Nebenreaktionen verhindern
Das Problem dabei ist, dass das Wasser eigentlich viel lieber eine andere Reaktion eingehen würde: Beim Anlegen einer Spannung zersetzt es sich zu Wasserstoff und Sauerstoff. „Das ist eine Konkurrenz-Reaktion, die wir ausschließen müssen“, betont Kornienkos Mitarbeiter Morgan McKee, der einen großen Teil der Experimente durchgeführt hat. „Andernfalls würde sie dafür sorgen, dass kein Methan entsteht. Wir müssen also verhindern, dass Wasser in Kontakt zur Elektrode gerät. Gleichzeitig benötigen wir es aber als Reaktionspartner.“
Hier kommt der neu entwickelte Katalysator ins Spiel, der auf die Elektrode aufgebracht wird. Er sorgt vor allem dafür, dass die Reaktion von Kohlendioxid zu Methan bereitwilliger und schneller abläuft. Das macht er mit seinem sogenannten aktiven Zentrum: Damit hält er das Kohlendioxid fest; gleichzeitig schwächt er – vereinfacht gesagt – die Bindungen zwischen dem Kohlenstoff-Atom und den beiden Sauerstoff-Atomen.

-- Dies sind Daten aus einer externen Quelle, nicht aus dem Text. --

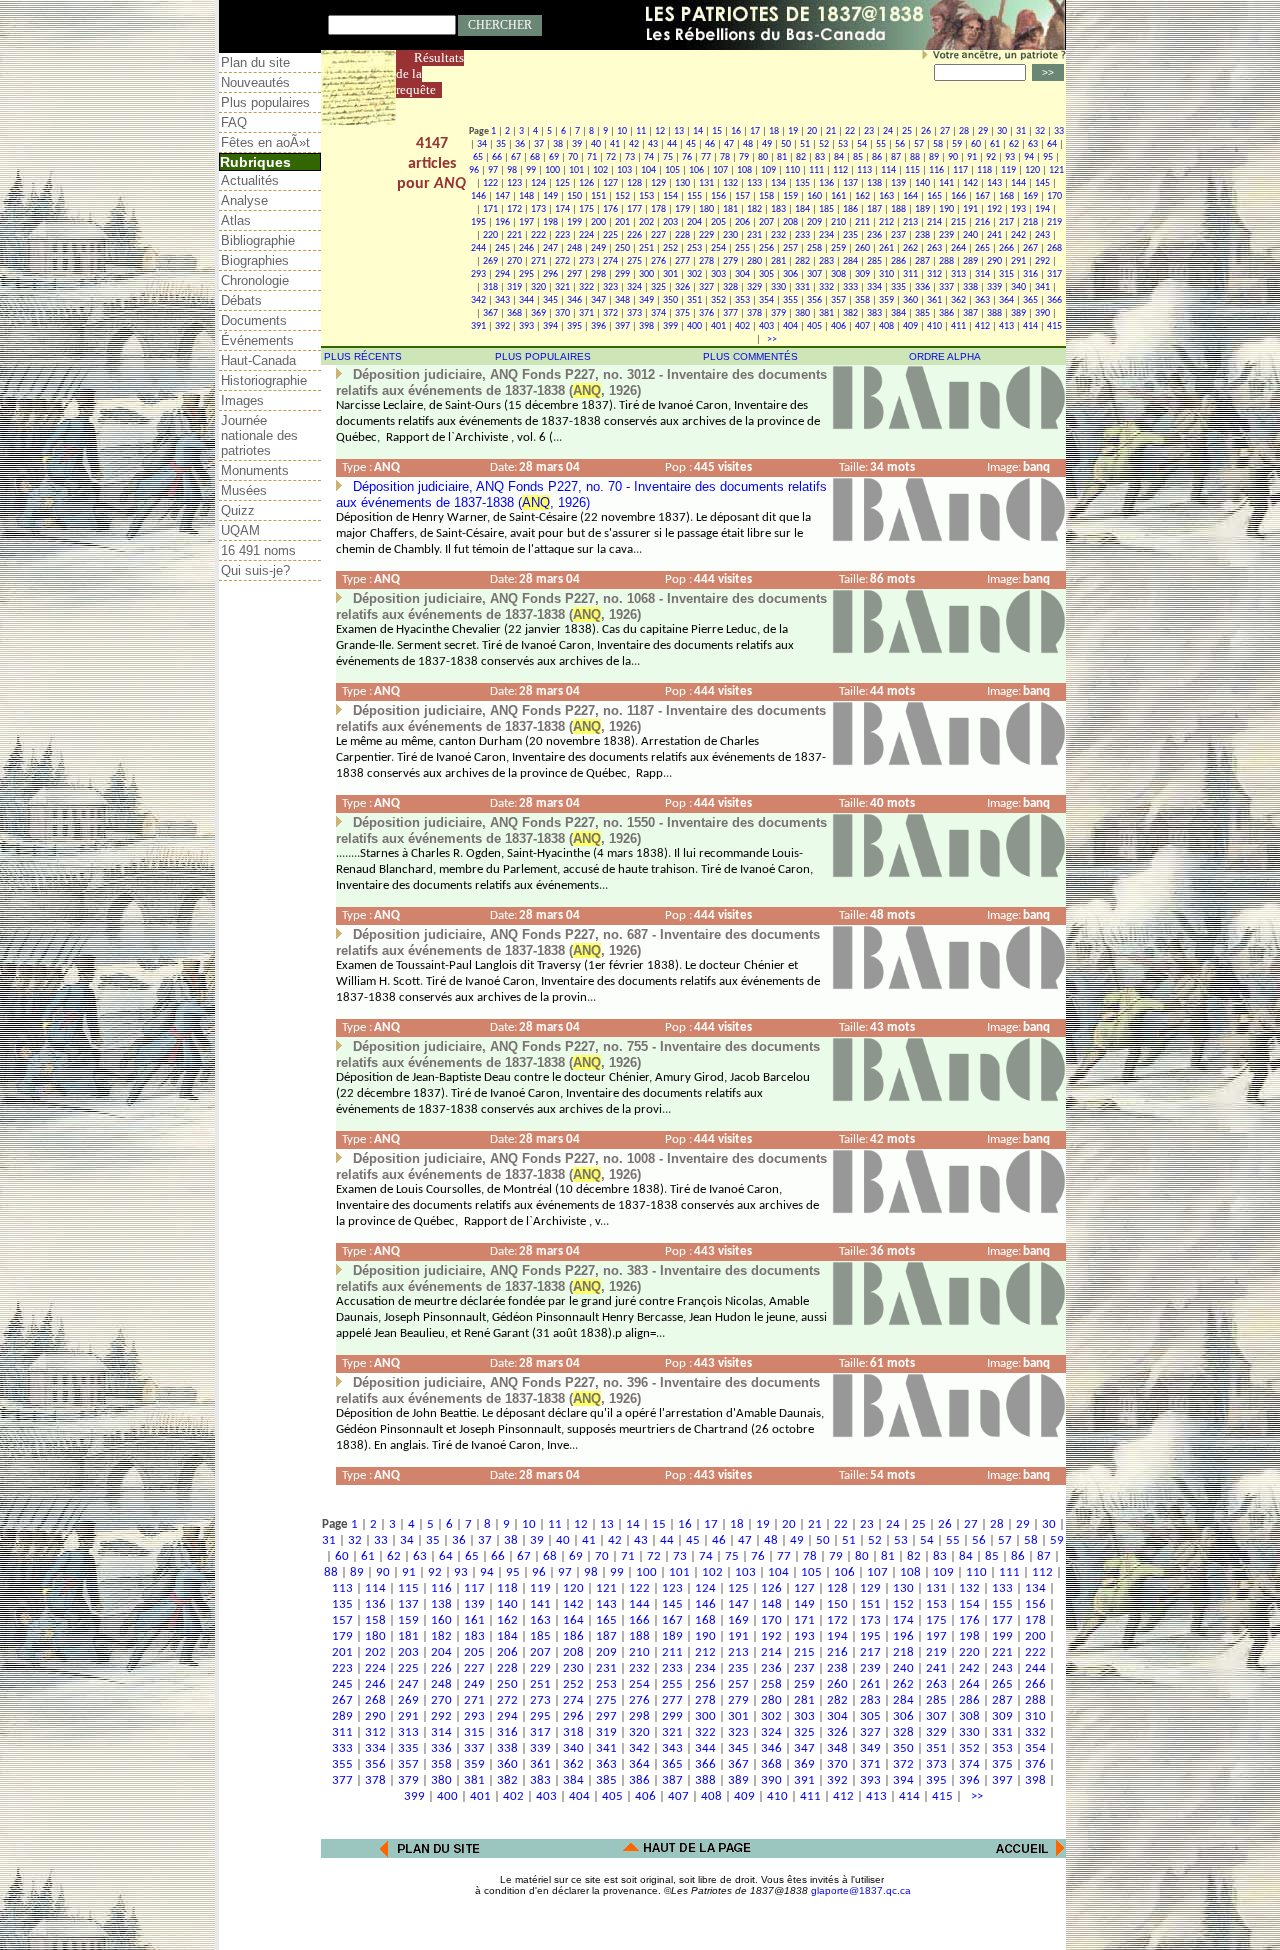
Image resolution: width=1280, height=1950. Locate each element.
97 (493, 170)
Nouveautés (255, 82)
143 (994, 183)
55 (881, 144)
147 (502, 196)
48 (748, 144)
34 (482, 144)
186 (850, 209)
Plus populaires (265, 102)
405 (814, 326)
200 (598, 222)
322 (586, 287)
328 (730, 287)
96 (474, 170)
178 (658, 209)
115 (912, 170)
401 (718, 326)
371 (586, 313)
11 (641, 131)
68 (535, 157)
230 (730, 235)
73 (630, 157)
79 (744, 157)
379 (778, 313)
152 (622, 196)
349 (646, 300)
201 (622, 222)
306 (790, 274)
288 (946, 261)
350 (670, 300)
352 (718, 300)
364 (1006, 300)
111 (816, 170)
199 (574, 222)
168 (1006, 196)
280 (754, 261)
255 (742, 248)
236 (874, 235)
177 (634, 209)
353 (742, 300)
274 (610, 261)
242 (1018, 235)
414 (1030, 326)
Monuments (255, 470)
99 (531, 170)
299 (622, 274)
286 (898, 261)
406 (838, 326)
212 (886, 222)
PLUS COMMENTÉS (750, 356)
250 (622, 248)
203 (670, 222)
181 (730, 209)
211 (862, 222)
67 (516, 157)
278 (706, 261)
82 (801, 157)
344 (526, 300)
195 (478, 222)
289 (970, 261)
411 (958, 326)
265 (982, 248)
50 (786, 144)
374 (658, 313)
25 (907, 131)
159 (790, 196)
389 (1018, 313)
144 (1018, 183)
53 (843, 144)
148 (526, 196)
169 (1030, 196)
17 (755, 131)
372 (610, 313)
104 (648, 170)
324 (634, 287)
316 (1030, 274)
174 (562, 209)
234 (826, 235)
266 (1006, 248)
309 (862, 274)
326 (682, 287)
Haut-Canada (258, 360)
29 (983, 131)
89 (934, 157)
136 (826, 183)
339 (994, 287)
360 (910, 300)
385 (922, 313)
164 (910, 196)
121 (1056, 170)
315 (1006, 274)
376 (706, 313)
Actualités (250, 180)
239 (946, 235)
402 (742, 326)
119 (1008, 170)
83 (820, 157)
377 (730, 313)
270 (514, 261)
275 (634, 261)
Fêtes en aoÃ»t (265, 142)
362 (958, 300)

Im nächsten Schritt werden diese sukzessive durch vier Wasserstoff-Atome ersetzt. Dazu benötigt der Katalysator Wasser. Allerdings muss er es gleichzeitig auf Abstand halten, um unerwünschte Nebenreaktionen zu verhindern.
„Um das zu erreichen, haben wir lange Molekülketten an das aktive Zentrum gebunden“, erklärt Prof. Kornienko, der auch Mitglied im Transdisziplinären Forschungsbereich „Matter“ an der Universität Bonn ist. „Diese sind chemisch so aufgebaut, dass sie Wasser abstoßen – wir sagen auch: sie sind hydrophob.“
Wasserfürchtende Molekülketten
Der Fachbegriff stammt aus dem Griechischen und bedeutet „das Wasser fürchtend“. Die Seitenketten halten die H2O-Moleküle also einerseits vom aktiven Zentrum und der Elektrode fern. Zugleich dienen sie aber als eine Art Transportband: Bildlich gesprochen, entreißen sie Wassermolekülen Wasserstoff-Atome und schaffen diese zum aktiven Zentrum, wo sie mit dem Kohlenstoff-Atom reagieren. In der Summe entsteht so in mehreren Schritten aus dem CO2 das CH4.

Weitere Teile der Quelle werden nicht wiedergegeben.